[Form 4] Snowflake Inc. Insider Trading Activity
Rhea-AI Filing Summary
Snowflake Inc. (SNOW) insider filing shows stock withholding and a plan-based sale by Benoit Dageville. The reporting person had restricted stock units vest and 1,011 and 939 shares were withheld on 9/15/2025 to satisfy tax obligations at a price of $221.15 per share. On 9/16/2025 the filing reports a sale of 1,912 shares at $221.24 per share executed under a 10b5-1 trading plan adopted March 28, 2025. After these transactions the filing lists 52,277 shares beneficially owned directly and additional indirect holdings of 750,000, 750,000 and 3,146,555 shares held in three trusts, with specific trustee relationships and a disclaimer of beneficial ownership for one trust.
Positive
- Sale executed under a 10b5-1 trading plan, indicating pre-established rules for transactions.
- Tax withholding on RSU vesting was reported, showing shares were surrendered to cover tax obligations.
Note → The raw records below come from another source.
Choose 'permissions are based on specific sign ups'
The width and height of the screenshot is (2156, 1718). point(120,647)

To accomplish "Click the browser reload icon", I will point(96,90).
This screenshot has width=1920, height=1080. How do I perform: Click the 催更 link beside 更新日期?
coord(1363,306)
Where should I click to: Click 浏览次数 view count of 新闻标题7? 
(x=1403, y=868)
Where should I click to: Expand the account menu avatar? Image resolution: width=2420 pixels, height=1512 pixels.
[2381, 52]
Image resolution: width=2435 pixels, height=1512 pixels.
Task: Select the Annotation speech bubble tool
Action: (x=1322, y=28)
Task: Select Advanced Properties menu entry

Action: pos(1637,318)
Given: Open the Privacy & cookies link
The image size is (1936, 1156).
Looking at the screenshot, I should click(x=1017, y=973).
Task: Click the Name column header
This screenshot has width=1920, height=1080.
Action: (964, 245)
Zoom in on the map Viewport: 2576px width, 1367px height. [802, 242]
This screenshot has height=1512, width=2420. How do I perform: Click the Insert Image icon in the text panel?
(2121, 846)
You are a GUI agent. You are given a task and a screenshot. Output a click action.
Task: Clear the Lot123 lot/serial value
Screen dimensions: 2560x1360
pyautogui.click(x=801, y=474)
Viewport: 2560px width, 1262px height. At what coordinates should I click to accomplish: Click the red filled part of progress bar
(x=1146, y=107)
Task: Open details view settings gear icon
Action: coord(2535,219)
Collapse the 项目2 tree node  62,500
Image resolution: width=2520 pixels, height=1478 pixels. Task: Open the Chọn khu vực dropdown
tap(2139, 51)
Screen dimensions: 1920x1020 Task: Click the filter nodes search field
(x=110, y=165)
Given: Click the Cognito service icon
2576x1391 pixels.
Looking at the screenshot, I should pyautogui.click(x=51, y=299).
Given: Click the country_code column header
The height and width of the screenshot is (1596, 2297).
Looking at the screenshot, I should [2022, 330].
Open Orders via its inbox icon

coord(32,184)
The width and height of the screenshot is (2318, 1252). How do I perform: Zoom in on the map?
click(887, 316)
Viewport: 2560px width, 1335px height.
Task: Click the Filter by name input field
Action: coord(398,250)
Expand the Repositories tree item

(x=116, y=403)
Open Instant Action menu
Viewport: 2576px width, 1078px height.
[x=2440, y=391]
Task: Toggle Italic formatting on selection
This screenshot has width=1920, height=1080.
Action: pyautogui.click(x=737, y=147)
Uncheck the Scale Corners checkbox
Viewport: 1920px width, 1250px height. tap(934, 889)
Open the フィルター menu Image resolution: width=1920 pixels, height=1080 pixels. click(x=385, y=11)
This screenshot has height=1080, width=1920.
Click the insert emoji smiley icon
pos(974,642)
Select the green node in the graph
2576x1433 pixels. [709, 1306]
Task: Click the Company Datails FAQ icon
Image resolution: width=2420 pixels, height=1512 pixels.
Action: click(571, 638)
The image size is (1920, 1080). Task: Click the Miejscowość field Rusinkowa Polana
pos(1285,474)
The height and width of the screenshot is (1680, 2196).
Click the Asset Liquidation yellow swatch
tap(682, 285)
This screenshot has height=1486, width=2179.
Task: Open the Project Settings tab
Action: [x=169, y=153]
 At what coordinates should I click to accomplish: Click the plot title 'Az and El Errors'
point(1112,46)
- Detailed trustee disclosures specify which shares are held indirectly and include a disclaimer for one trust.
Negative
- Direct beneficial ownership decreased to 52,277 shares following withholding and sale transactions.
Insights
TL;DR: Insider sales were routine plan-based trades and tax-withholding on vested RSUs, moderately reducing direct holdings.
The Form 4 documents tax-withholding on RSU vesting (1,950 shares withheld across two entries) and a contemporaneous sale of 1,912 shares under a pre-established 10b5-1 plan. The per-share prices (~$221.15–$221.24) indicate transactions executed in close succession. Direct beneficial ownership remains 52,277 shares after the reported transactions, while substantial indirect positions are held in trusts (totaling 4,646,555 shares across three vehicles). For investors, these are disclosure items reflecting personal liquidity and estate planning rather than company operational developments.
TL;DR: Disclosure aligns with Section 16 reporting: RSU withholding, trustee arrangements, and 10b5-1 sale are properly reported.
The filing specifies the Reporting Person’s roles (director and President of Products) and lists both direct and indirect holdings with clear trustee notes and a disclaimer for one trust. The sale was executed under a documented 10b5-1 plan adopted March 28, 2025, which supports the affirmative defense language checked on the form. Signature by an attorney-in-fact is included. The record appears compliant with Form 4 requirements and provides relevant ownership transparency.